Les scien­ces infir­miè­res se sont long­temps cons­trui­tes dans l’ombre des dis­ci­pli­nes médi­ca­les ou psy­cho­lo­gi­ques. Aujourd’hui, elles dis­po­sent de leurs pro­pres réfé­ren­tiels, métho­do­lo­gies et pro­gram­mes de recher­che. Les uni­ver­si­tés fran­co­pho­nes – encore trop peu nom­breu­ses – accueillent des for­ma­tions doc­to­ra­les, des labo­ra­toi­res en soins infir­miers émergent, et des revues scien­ti­fi­ques spé­cia­li­sées publient des résul­tats ori­gi­naux.

Les champs explo­rés sont vastes : pré­ven­tion des chutes chez les per­son­nes âgées, soins de plaies, accom­pa­gne­ment de la fin de vie, éducation thé­ra­peu­ti­que, soins en santé men­tale, rela­tions soi­gnant-soigné, impact des ratios de per­son­nels sur la qua­lité des soins… Chaque étude contri­bue à enri­chir un corpus commun, à inter­ro­ger les pra­ti­ques, à faire évoluer les réfé­ren­tiels.

Pourquoi les don­nées pro­ban­tes sont-elles essen­tiel­les ?

Dans un sys­tème de santé sous ten­sion, chaque acte compte. S’appuyer sur les don­nées pro­ban­tes permet d’opti­mi­ser l’effi­ca­cité des inter­ven­tions infir­miè­res, de limi­ter les pra­ti­ques inu­ti­les ou délé­tè­res, et de jus­ti­fier scien­ti­fi­que­ment les choix effec­tués. Cela ren­force la légi­ti­mité de la pro­fes­sion dans l’espace inter­dis­ci­pli­naire.

Prenons un exem­ple concret : la pré­ven­tion des escar­res. De nom­breu­ses études ont démon­tré l’effi­ca­cité du repo­si­tion­ne­ment régu­lier des patients, com­biné à l’uti­li­sa­tion de mate­las adap­tés. Grâce aux don­nées pro­ban­tes, ces mesu­res ne relè­vent plus seu­le­ment du bon sens cli­ni­que : elles devien­nent des stan­dards de qua­lité mesu­ra­bles, inté­grés aux réfé­ren­tiels de bonnes pra­ti­ques.
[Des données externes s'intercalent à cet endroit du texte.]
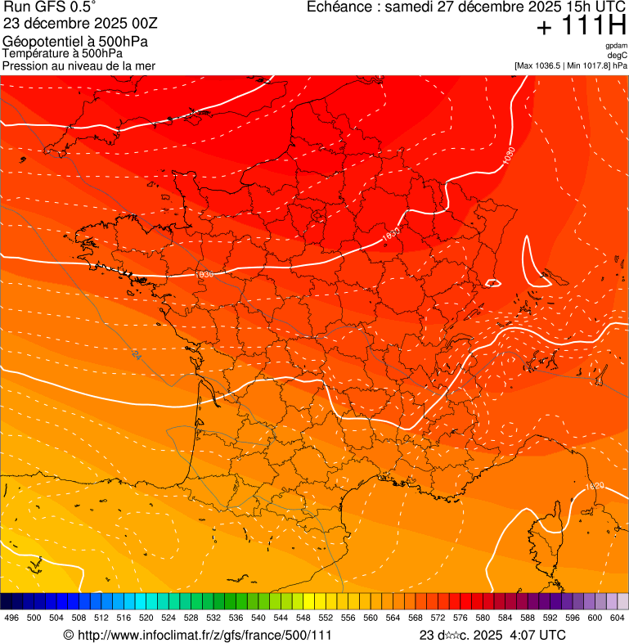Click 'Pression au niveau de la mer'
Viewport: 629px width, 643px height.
click(x=79, y=65)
Autre exem­ple : les appro­ches rela­tion­nel­les pour réduire l’anxiété préo­pé­ra­toire ou accom­pa­gner les trou­bles du com­por­te­ment en psy­chia­trie. Les études qua­li­ta­ti­ves mon­trent qu’un lien de confiance, cons­truit dans la durée, peut avoir un effet com­pa­ra­ble – voire supé­rieur – à cer­tai­nes inter­ven­tions médi­ca­men­teu­ses dans des contex­tes spé­ci­fi­ques.
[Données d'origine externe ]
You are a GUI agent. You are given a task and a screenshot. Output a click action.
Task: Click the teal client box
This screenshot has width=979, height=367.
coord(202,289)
En France, le déve­lop­pe­ment de la recher­che en scien­ces infir­miè­res reste embryon­naire. Faute de finan­ce­ment pérenne, de reconnais­sance sta­tu­taire et de pas­se­rel­les entre pra­ti­que et recher­che, les ini­tia­ti­ves res­tent sou­vent iso­lées. Pour que les don­nées pro­ban­tes devien­nent un levier de trans­for­ma­tion des pra­ti­ques, il s’agit de reconnaî­tre les scien­ces infir­miè­res comme une dis­ci­pline à part entière, pro­duc­trice de connais­san­ces utiles, rigou­reu­ses, direc­te­ment appli­ca­bles au soin.

Une exi­gence éthique

S’appuyer sur les don­nées pro­ban­tes, c’est aussi faire le choix de l’éthique. Car toute déci­sion de soin engage la santé, par­fois la vie d’un patient. Elle doit être éclairée, argu­men­tée, et cons­tam­ment réé­va­luée à l’aune des avan­cées scien­ti­fi­ques. L’infir­mière n’est pas une exé­cu­tante. Elle est une pro­fes­sion­nelle du soin, capa­ble de juger, d’anti­ci­per, d’ajus­ter ses inter­ven­tions à la lumière de ce que la science nous apprend.